▶ [SUPPLIED TEXT]:
►

There is no doubt that among the statutory duties to be performed by the family court commissioner is the filing of a reconciliation report, and that report only, in contested divorce cases: “In a contested action no report other than the reconciliation certification specified in sub. (2) shall be made by the family court commissioner to the court.” Section 247.081(3), Stats. (1975).

The functions of a family court commissioner are dual in nature. Originally, it rested with the district attorney and then with the divorce counsel, to investigate the circumstances of the parties and make his recommendations to the court, to the end that, in the interest of the public, no judgment in an uncontested divorce action, tainted by collusion, connivance, or condonation, would be granted. Subacz v. Subacz, 183 Wis. 427, 433, 198 N.W. 372 (1924), citing sec. 2360, Stats. (1923).1 Later there was added to his responsibilities that of endeavoring to promote reconciliation between the parties and to report to the court the efforts to that end.

While the supreme court has emphasized a number of times the importance of the family court commissioner [560]*560in the area of divorce and family law, its comments have been pointed at the performance of his duties in uncontested actions. It was said that in those actions, a failure to present the recommendations of the family court commissioner imperiled the validity of the judgment. In de Montigny v. de Montigny, 70 Wis.2d 131, 141, 233 N.W.2d 463, 469 (1975), we find this:

The family court commissioner remains an integral and necessary representative of the public interest in all divorce cases, and his recommendations under circumstances outlined in sec. 247.15, Stats., are a prerequisite to a valid judgment.
. . .We, however, invite the attention of trial courts and family court commissioners to the duties of that office as set forth in ch. 247. It is contrary to the legislatively expressed public interest, and may jeopardize the validity of a divorce judgment, if the family court commissioner either neglects to perform his statutory duties or is prevented from performing them by his premature and summary dismissal from the case.

◄

▶ [STATED PROBLEM]:
List every statutory section number cited in the passage on the family court commissioner, leaving out the chapter reference.

▶ [DATA BLOCK]:

►

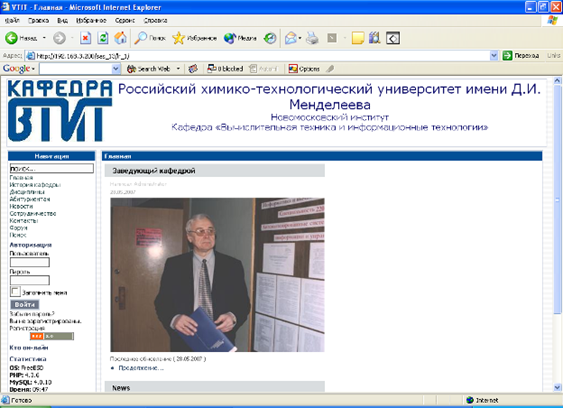Image resolution: width=563 pixels, height=408 pixels.
Task: Open the Google search box dropdown
Action: (116, 69)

◄

▶ [RESULT FOR THIS EXERCISE]:
247.081(3), 2360, 247.15